→ What is needed:
Reproduce the entries that follow precisely, setting aside any images.

BEGIN Extracted material

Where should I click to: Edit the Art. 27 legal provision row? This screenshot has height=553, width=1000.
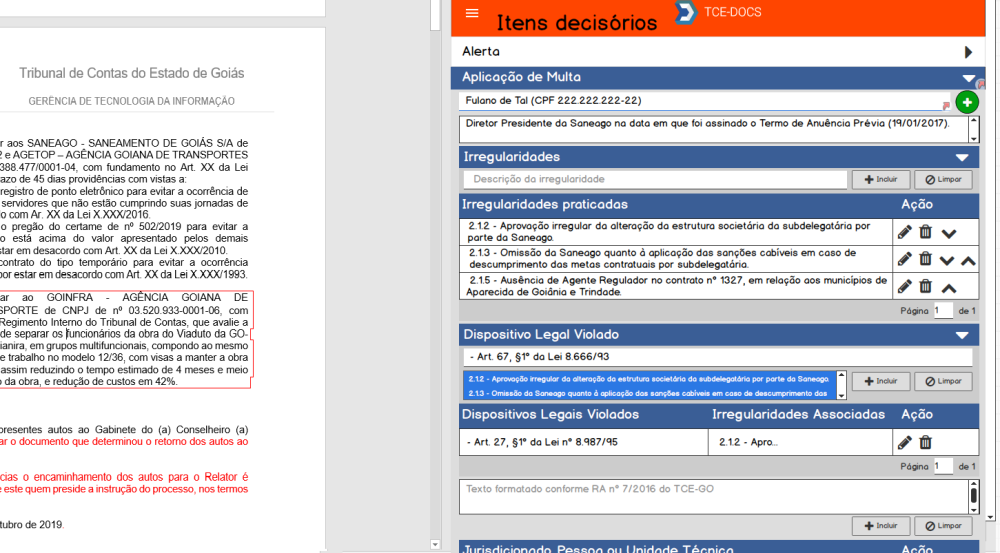tap(904, 442)
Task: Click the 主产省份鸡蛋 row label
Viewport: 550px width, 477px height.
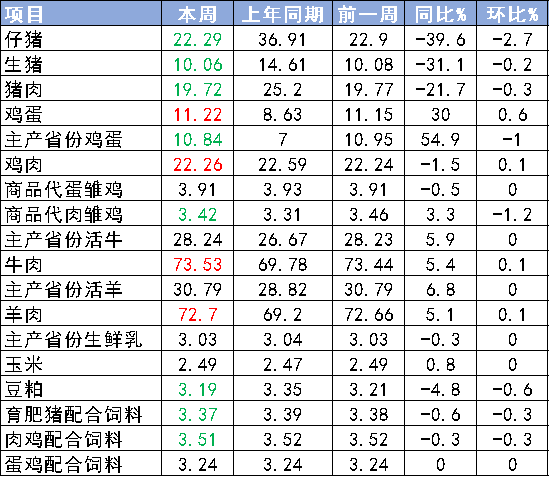Action: coord(63,140)
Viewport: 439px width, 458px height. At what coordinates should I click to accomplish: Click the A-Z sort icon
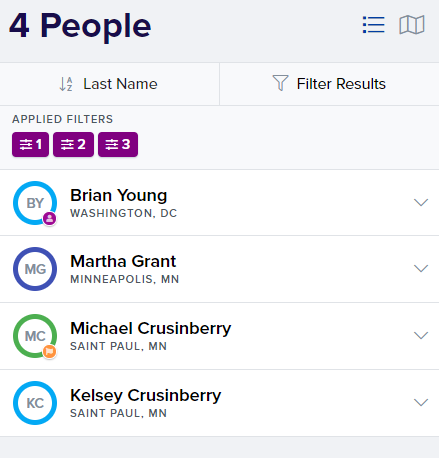pos(66,84)
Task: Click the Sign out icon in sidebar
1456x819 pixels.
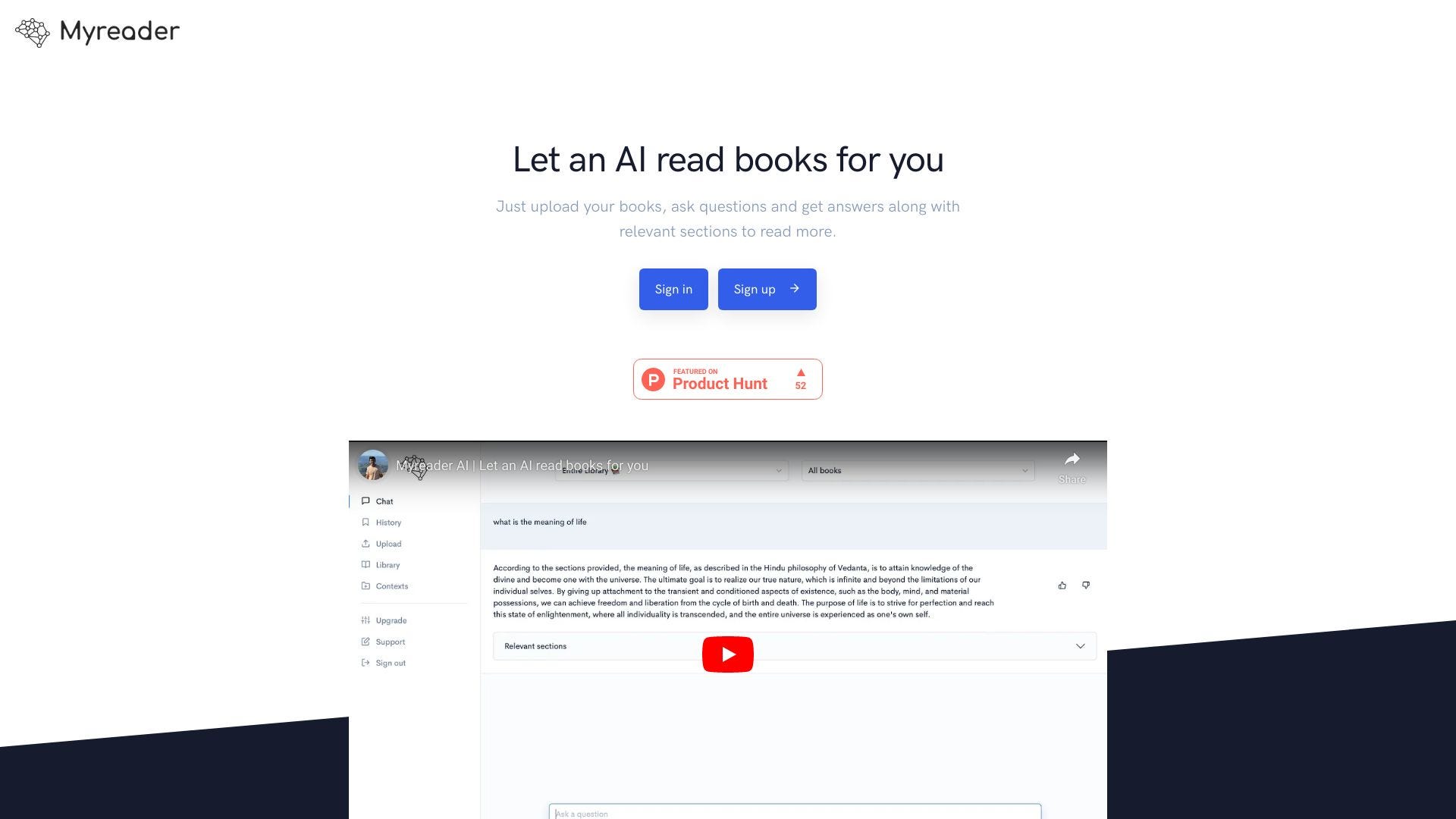Action: click(366, 662)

END Extracted material

→ Worked solution:
Where should I click to: Edit the Art. 27 legal provision row? This screenshot has height=553, width=1000.
tap(904, 442)
Task: Click the 主产省份鸡蛋 row label
Viewport: 550px width, 477px height.
Action: coord(63,140)
Viewport: 439px width, 458px height. At what coordinates should I click to accomplish: Click the A-Z sort icon
pos(66,84)
Task: Click the Sign out icon in sidebar
1456x819 pixels.
Action: click(366, 662)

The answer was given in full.